Research Article: 2021 Vol: 25 Issue: 5

The Effect of the Ruling Variables on Global Oil Prices Vs. the Unexpected Events

Haider Ali AlDulaimi, University of Babylon

Asam Mohamed aljebory, University of Babylon

Mustafa Jawad Kadhim A-Bakri, AL-Mustaqbal University College

Citation Information: AlDulaimi, H.A., Aljebory, A.M., & A-Bakri, M.J.K. (2021). The effect of the ruling variables on global oil prices vs. the unexpected events. Academy of Accounting and Financial Studies Journal, 25(5), 1-09.


We investigate the effect of two kind of variable on world oil prices, first the classical variables ( global demand for oil and global oil supply) vs. the Political Events that effect oil price such as (crises, wars and tensions in the oil production regions). We added important variable (the price of Gas which is considered the alternative commodity to oil), and dummy variable which represent the tension in the oil production regions. We use strategy for advancement bookkeeping is to break down the watched arrangement into the segments relating to each auxiliary stun. Suggested by Burbidge and Harrison (1985) to change watched residuals to basic residuals, and then figure the dedication of the various collected auxiliary stuns to each watched variable for every perception past some point in the estimation test.


Oil Prices, Global Demand for Oil, Global Oil Supply, Gas Price.

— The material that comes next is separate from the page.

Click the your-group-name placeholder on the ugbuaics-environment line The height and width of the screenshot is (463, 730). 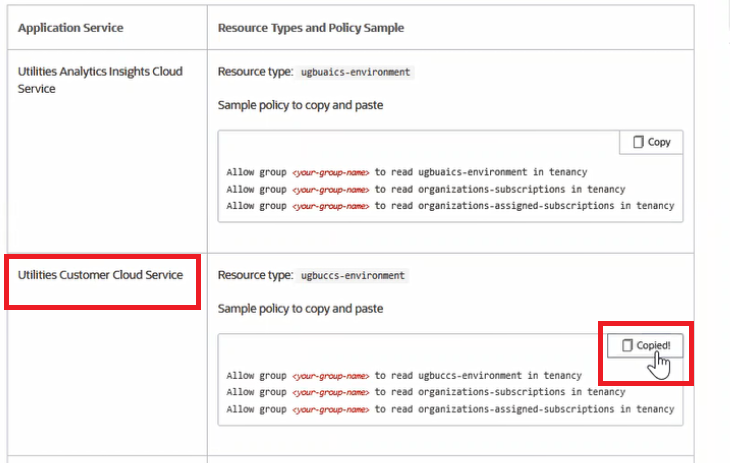click(x=331, y=172)
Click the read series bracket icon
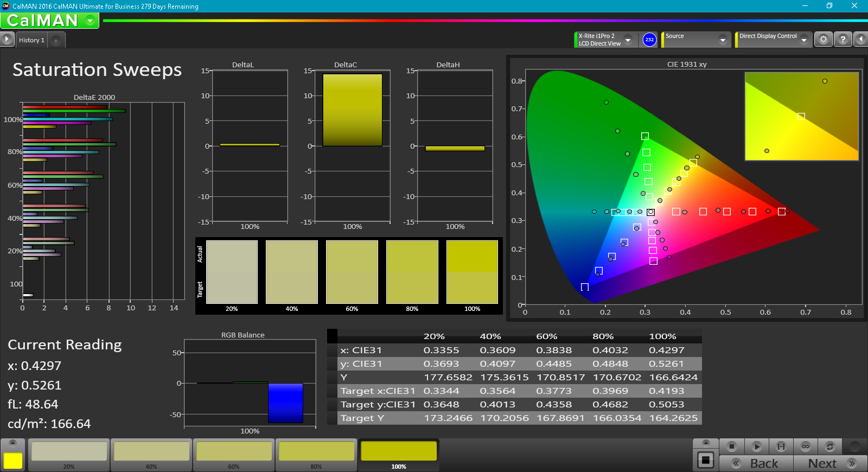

As an enormous product, which is firmly identified with national monetary turn of events and the everyday life of people in general, the yearly oil utilization possesses about 40% of the absolute worldwide vitality utilization. But since of the dubious flexibly and the enormous value variance, oil is a vital fossil vitality for all nations of the world. The twice-broad oil emergencies of the 1970s carried tremendous harm to the worldwide economy. Since entering the twenty-first century, the world oil cost changes at an elevated level once more, it appears that the cost of oil has made a major jump, from $ 49.51 a barrel in January 2007 to $ 142.95 a barrel in July 2008, and afterward out of nowhere fell underneath $ 40 a barrel in December 2008 once more, at that point the ascent rose again to cross the $ 100 boundary, and afterward to return toward the finish of 2014 to decay, however the recorded decrease happened in the start of 2020 because of the Corona pandemic.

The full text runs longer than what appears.